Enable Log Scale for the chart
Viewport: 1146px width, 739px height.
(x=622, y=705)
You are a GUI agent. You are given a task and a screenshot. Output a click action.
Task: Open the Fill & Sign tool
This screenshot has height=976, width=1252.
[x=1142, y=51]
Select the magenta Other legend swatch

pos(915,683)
---
- **Written request**: Please rewrite the lines above, substituting "graph" for "chart" and leaving everything else the same.

- **Written response**:
Enable Log Scale for the graph
Viewport: 1146px width, 739px height.
(x=622, y=705)
You are a GUI agent. You are given a task and a screenshot. Output a click action.
Task: Open the Fill & Sign tool
This screenshot has height=976, width=1252.
[x=1142, y=51]
Select the magenta Other legend swatch

pos(915,683)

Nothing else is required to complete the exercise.